The deal resolves a rate-setting proceeding that ESPN initiated a year ago when it sued BMI for allegedly not being reasonable in licensing negotiations.
According to ESPN, it acquires music rights directly from songwriters, music publishers and music libraries, but just to be on the safe side, it also takes a blanket license from performance-rights outfit BMI. But ESPN asserted that those fees “should bear some proportional relationship to ESPN’s direct payments to publishers and songwriters.”
In reaction to the lawsuit, BMI stated that ESPN “uses far more music under the BMI license than it claims,” and that ESPN was demanding to pay “only a small fraction of what it has agreed to pay in the past.”
According to our calculations from court papers, the cost of so-called ambient music on ESPN amounts to about $15 million per year.
But BMI contended that ESPN was getting value for what it forked over.

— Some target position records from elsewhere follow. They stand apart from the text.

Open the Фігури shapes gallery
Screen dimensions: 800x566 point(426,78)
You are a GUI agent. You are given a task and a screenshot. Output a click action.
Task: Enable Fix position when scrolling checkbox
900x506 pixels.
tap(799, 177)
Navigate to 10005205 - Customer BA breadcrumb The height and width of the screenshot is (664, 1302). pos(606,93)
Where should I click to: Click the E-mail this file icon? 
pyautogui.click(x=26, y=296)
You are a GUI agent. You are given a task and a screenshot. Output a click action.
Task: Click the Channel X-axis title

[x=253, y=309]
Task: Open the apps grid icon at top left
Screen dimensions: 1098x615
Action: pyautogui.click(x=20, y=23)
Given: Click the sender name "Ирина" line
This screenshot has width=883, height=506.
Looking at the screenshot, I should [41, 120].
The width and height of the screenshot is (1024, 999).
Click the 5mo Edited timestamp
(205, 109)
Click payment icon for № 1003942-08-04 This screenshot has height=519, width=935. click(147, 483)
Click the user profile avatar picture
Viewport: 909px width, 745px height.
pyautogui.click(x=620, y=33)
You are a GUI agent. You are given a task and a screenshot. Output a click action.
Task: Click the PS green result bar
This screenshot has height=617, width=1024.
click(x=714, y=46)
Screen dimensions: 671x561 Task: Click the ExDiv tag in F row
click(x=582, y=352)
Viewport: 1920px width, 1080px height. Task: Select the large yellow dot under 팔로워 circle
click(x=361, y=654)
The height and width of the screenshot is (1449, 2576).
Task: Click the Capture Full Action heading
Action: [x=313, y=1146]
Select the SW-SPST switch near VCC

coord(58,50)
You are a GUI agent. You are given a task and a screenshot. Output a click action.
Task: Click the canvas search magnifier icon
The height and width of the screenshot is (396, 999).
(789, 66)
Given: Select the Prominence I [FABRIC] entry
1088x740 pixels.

In court papers, the PRO said having a blanket license is “insurance against copyright infringement, relief from the need to separately identify each and every composition inserted into its programming, greatly reduced transaction costs, streamlined collection and payment of royalties, and immediate access to the more than 10.5 million works in BMI’s repertoire.”
Additionally, BMI told the judge that ESPN had greatly increased its use of ambient music “as the result of the distribution of its programming on its website and other mobile platforms.”
The two sides will avoid a showcase of evidence to determine the value of such music. A spokesperson for ESPN confirmed a settlement in principle while declining to comment about the terms.